Un exemple simple illustre ce propos : le directeur de la « zone France » d’une
grande entreprise de distribution vint un jour me trouver et me posa une question
surprenante au premier abord. Un grand cabinet de conseil venait, à la demande de la
direction générale du groupe, d’effectuer une « réorganisation complète de
l’entreprise ». Cela se traduisait par de nouveaux organigrammes, l’apparition de
nouvelles structures, d’échelons hiérarchiques supplémentaires et d’une
impressionnante batterie de règles, procédures, définitions de fonctions et process. En
somme, il n’y avait plus qu’à appuyer sur le bouton et tout devait se mettre en marche
comme prévu. Pour qu’il en soit ainsi, encore fallait-il que les acteurs concernés
fassent preuve d’une étonnante passivité en appliquant à la lettre – mécaniquement
serait le mot juste – ce qui avait été décidé. Si tel était le cas, la distinction entre
structure et organisation serait tombée d’elle-même, les deux se confondant dans
l’ordre « orwellien » prévu par le cabinet.

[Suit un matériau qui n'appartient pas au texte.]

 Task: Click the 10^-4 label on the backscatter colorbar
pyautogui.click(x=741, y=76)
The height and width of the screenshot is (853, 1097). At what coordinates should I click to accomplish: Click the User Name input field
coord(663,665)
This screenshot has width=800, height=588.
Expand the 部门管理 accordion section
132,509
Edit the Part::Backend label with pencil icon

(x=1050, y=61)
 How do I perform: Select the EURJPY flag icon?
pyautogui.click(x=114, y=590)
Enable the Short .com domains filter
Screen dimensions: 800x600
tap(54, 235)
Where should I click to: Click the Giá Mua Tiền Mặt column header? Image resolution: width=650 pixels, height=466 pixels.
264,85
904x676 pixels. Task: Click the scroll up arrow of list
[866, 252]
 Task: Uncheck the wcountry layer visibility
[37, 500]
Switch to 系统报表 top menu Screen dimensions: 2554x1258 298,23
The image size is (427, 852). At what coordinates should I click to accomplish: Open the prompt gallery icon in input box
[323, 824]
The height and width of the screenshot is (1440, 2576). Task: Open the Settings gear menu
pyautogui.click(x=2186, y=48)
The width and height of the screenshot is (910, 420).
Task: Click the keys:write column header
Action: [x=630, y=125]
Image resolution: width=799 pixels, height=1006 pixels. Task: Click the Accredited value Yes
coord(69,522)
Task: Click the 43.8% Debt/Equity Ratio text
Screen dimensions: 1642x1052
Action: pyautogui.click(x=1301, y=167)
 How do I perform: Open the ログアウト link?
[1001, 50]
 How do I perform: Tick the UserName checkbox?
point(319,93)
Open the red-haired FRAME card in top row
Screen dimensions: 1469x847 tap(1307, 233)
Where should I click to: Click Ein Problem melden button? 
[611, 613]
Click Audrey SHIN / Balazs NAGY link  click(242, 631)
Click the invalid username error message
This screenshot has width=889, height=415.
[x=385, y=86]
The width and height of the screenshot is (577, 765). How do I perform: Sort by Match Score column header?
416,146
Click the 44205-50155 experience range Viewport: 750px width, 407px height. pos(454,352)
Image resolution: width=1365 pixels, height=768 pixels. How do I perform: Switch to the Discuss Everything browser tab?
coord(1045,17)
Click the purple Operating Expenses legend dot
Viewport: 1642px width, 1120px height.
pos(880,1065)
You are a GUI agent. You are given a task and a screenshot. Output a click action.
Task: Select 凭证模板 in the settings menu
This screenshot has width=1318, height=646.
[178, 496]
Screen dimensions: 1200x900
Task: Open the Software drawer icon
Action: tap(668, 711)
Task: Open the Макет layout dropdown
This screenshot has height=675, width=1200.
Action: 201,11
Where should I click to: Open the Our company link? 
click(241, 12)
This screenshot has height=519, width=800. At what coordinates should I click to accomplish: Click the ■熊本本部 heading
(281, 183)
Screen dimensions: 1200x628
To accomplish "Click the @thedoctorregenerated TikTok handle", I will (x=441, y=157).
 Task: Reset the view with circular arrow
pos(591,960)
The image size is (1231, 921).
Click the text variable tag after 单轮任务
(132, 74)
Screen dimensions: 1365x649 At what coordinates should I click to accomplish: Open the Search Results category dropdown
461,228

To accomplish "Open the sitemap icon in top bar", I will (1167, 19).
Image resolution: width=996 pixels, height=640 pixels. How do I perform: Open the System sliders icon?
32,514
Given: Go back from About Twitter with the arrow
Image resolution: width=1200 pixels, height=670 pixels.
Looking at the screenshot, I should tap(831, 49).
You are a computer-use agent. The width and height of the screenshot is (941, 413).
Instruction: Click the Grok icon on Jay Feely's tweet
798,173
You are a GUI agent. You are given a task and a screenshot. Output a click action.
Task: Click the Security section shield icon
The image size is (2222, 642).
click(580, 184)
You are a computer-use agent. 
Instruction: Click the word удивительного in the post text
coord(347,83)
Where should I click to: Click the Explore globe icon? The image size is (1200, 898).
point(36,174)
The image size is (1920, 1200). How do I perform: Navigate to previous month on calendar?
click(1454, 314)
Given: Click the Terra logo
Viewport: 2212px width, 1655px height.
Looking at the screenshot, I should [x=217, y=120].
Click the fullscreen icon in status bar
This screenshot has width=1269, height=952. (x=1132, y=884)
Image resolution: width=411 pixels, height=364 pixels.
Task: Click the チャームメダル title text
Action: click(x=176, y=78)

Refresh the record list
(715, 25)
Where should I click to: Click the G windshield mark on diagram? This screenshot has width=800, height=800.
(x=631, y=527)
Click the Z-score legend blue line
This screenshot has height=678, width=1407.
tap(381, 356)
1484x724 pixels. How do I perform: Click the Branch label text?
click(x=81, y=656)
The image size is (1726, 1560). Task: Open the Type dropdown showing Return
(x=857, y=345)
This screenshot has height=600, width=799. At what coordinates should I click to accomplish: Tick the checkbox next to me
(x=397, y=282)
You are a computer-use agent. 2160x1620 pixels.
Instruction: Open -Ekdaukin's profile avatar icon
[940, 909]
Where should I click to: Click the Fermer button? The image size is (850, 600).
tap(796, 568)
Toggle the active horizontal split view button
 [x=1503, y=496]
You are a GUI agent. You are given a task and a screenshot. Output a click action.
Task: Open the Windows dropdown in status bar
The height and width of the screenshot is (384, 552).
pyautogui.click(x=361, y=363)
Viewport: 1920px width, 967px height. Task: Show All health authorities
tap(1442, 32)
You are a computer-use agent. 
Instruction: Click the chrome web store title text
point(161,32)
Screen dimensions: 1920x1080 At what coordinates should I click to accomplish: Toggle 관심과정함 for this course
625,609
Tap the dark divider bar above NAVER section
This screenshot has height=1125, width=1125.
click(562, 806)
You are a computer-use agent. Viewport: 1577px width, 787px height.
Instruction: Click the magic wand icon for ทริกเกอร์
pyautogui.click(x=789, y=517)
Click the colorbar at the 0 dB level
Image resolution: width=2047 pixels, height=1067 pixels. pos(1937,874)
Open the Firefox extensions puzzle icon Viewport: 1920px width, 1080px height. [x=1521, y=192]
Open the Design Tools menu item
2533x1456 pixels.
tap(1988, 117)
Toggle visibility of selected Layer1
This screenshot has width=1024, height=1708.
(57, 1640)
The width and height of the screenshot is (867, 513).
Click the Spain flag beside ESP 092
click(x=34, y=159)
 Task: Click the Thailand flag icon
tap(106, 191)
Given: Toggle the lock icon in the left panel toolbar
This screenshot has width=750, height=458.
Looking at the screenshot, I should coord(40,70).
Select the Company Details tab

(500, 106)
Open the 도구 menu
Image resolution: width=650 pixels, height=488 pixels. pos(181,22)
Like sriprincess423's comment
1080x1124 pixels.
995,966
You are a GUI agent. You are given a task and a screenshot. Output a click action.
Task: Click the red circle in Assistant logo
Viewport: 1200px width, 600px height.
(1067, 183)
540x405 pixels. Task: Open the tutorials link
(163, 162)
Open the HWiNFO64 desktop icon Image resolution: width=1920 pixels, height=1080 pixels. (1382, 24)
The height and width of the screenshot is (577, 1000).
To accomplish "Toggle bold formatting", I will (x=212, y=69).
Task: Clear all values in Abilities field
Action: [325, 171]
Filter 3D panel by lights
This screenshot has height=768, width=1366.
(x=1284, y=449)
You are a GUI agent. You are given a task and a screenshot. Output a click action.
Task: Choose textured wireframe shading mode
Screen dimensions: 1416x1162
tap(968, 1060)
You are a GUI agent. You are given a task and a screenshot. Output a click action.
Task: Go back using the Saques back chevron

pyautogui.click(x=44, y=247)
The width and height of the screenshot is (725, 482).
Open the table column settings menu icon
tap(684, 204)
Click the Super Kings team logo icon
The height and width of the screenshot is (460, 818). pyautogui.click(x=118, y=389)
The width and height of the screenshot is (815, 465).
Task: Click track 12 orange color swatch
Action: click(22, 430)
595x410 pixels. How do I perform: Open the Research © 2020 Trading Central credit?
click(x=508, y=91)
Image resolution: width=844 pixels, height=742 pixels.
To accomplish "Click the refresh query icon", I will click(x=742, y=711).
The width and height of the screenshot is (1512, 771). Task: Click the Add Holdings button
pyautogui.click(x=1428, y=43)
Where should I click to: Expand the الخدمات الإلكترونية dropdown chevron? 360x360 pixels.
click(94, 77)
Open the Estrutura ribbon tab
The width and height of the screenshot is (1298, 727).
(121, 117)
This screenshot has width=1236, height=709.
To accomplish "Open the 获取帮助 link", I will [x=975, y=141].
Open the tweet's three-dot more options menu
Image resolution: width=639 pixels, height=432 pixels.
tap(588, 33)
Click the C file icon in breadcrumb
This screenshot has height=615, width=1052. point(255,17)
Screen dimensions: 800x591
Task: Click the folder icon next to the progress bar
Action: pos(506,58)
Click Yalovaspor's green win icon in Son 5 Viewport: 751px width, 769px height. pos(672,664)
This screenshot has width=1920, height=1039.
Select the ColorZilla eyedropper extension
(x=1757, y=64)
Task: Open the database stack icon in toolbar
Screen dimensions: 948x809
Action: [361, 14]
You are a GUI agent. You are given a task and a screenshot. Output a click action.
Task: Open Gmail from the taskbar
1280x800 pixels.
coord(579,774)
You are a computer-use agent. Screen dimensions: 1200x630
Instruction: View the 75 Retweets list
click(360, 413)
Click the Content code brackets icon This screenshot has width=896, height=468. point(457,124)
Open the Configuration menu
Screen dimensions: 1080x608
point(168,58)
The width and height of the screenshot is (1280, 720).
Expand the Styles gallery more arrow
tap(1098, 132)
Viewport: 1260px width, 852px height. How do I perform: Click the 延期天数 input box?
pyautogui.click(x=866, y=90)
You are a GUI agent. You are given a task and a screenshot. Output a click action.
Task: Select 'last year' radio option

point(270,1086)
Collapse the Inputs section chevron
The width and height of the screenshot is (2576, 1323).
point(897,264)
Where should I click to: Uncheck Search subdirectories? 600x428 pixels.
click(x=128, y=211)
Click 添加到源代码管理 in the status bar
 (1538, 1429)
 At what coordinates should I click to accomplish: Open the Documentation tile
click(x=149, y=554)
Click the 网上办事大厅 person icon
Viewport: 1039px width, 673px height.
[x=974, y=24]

Mais le directeur de la « zone France », de loin la principale entité du groupe, savait
par expérience qu’il n’en serait rien. Sa question portait donc sur la possibilité
d’anticiper comment ce bel ordonnancement allait fonctionner dans la réalité. Surtout,
il s’inquiétait de la possibilité réelle d’obtenir de la part des acteurs sous sa
responsabilité les comportements nécessaires pour la réalisation de ses propres
objectifs. Avec un peu de recul, on se rend compte que sa préoccupation ne portait pas
sur la structure dont il anticipait le caractère théorique et abstrait. Elle traduisait une
inquiétude réelle sur l’« organisation » qui en découlerait, en d’autres termes sur la
façon dont les acteurs s’empareraient de ce qui avait été décidé et l’utiliseraient sans
se soucier des intentions de ceux qui avaient construit – à grands frais – ce Meccano
de l’« organisation rêvée ». De façon triviale, on peut en conclure que la charrue avait
été mise avant les bœufs, ce qui avait pour résultat pratique de compliquer
grandement la tâche de celui en charge de la vie quotidienne de cette entité.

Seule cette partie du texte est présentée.